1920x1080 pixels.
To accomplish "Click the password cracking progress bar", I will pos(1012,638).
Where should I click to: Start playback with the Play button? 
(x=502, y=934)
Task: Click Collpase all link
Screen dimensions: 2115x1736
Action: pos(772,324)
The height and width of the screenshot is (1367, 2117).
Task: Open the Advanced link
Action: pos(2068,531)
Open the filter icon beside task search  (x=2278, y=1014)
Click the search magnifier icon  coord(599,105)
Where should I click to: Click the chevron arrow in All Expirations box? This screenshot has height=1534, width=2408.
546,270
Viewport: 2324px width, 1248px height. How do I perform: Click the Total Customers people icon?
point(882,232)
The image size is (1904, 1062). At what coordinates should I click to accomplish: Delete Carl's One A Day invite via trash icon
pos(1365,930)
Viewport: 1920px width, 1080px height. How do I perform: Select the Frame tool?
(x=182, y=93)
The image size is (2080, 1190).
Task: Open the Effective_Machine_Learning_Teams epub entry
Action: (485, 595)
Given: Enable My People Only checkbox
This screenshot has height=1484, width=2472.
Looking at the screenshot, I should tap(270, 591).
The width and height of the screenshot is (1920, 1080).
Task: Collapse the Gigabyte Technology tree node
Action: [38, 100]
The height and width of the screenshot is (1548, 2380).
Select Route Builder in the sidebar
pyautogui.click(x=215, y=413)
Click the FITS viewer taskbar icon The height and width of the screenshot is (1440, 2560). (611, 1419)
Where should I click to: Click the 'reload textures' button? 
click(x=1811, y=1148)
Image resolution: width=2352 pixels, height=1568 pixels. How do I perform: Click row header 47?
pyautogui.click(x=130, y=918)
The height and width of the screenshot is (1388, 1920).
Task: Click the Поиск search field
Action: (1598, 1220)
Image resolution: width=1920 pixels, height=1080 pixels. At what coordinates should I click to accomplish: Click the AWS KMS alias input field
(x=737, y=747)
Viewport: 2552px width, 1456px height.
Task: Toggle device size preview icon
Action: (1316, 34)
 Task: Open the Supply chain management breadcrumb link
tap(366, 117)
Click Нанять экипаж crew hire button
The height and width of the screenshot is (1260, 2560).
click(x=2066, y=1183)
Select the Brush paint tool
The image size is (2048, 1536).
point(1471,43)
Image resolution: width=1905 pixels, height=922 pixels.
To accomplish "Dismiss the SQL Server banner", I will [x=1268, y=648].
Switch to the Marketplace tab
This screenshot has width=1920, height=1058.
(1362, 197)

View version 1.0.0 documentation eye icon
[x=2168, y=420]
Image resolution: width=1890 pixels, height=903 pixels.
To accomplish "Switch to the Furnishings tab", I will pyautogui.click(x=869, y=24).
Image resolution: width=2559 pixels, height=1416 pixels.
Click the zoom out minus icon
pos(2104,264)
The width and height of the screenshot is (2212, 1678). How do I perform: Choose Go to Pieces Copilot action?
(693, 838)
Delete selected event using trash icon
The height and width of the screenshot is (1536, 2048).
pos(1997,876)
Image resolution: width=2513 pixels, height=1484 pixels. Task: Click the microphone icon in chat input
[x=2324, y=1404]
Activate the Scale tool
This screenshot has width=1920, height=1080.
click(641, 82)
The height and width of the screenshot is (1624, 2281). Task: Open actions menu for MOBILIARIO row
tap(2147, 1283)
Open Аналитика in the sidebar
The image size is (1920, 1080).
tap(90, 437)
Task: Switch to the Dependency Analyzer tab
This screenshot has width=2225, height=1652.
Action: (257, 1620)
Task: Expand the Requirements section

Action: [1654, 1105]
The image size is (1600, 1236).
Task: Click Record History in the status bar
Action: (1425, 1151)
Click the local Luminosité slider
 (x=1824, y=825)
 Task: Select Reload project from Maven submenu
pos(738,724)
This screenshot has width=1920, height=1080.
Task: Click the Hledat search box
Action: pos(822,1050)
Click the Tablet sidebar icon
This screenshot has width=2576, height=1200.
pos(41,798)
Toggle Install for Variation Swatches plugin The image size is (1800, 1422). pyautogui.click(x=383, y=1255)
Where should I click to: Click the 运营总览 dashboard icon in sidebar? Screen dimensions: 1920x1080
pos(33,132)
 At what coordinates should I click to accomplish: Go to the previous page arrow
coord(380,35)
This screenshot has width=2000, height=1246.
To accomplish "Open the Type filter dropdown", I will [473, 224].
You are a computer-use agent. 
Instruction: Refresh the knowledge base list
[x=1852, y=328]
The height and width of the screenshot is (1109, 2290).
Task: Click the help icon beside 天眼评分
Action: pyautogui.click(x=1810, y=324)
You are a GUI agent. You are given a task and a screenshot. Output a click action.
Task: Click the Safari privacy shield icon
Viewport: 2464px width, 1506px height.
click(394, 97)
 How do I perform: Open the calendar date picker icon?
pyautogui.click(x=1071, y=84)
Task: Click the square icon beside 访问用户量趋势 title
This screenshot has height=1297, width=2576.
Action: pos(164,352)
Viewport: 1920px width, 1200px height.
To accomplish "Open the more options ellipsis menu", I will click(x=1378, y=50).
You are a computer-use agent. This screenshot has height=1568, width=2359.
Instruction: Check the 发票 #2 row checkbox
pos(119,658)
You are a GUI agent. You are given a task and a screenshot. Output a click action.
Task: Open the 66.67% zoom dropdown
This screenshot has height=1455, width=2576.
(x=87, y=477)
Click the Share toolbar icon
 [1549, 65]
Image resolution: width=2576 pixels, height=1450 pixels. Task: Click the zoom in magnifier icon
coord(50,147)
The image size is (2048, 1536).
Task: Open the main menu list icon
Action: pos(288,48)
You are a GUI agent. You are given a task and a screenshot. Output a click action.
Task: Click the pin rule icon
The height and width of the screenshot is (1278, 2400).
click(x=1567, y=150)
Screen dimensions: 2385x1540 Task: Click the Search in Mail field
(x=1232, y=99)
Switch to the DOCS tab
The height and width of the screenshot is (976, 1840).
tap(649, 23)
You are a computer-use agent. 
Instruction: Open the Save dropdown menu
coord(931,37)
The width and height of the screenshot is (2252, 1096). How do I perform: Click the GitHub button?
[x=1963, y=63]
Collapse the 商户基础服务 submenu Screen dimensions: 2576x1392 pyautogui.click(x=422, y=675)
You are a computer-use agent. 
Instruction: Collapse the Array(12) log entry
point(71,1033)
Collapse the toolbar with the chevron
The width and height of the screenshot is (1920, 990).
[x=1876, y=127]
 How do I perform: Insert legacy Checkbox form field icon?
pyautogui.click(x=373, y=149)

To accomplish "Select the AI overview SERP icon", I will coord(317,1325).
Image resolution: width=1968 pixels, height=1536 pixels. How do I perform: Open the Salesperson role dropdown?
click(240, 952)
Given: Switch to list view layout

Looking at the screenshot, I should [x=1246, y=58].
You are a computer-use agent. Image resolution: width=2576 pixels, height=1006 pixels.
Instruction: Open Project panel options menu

★ ★ ★ ★ ★

Which of the lines above hold the string "will"? Copy each one.

» Answer section
To accomplish "Click the password cracking progress bar", I will pos(1012,638).
To accomplish "Dismiss the SQL Server banner", I will [x=1268, y=648].
To accomplish "Switch to the Furnishings tab", I will pyautogui.click(x=869, y=24).
To accomplish "Open the Type filter dropdown", I will [473, 224].
To accomplish "Open the more options ellipsis menu", I will click(x=1378, y=50).
To accomplish "Select the AI overview SERP icon", I will coord(317,1325).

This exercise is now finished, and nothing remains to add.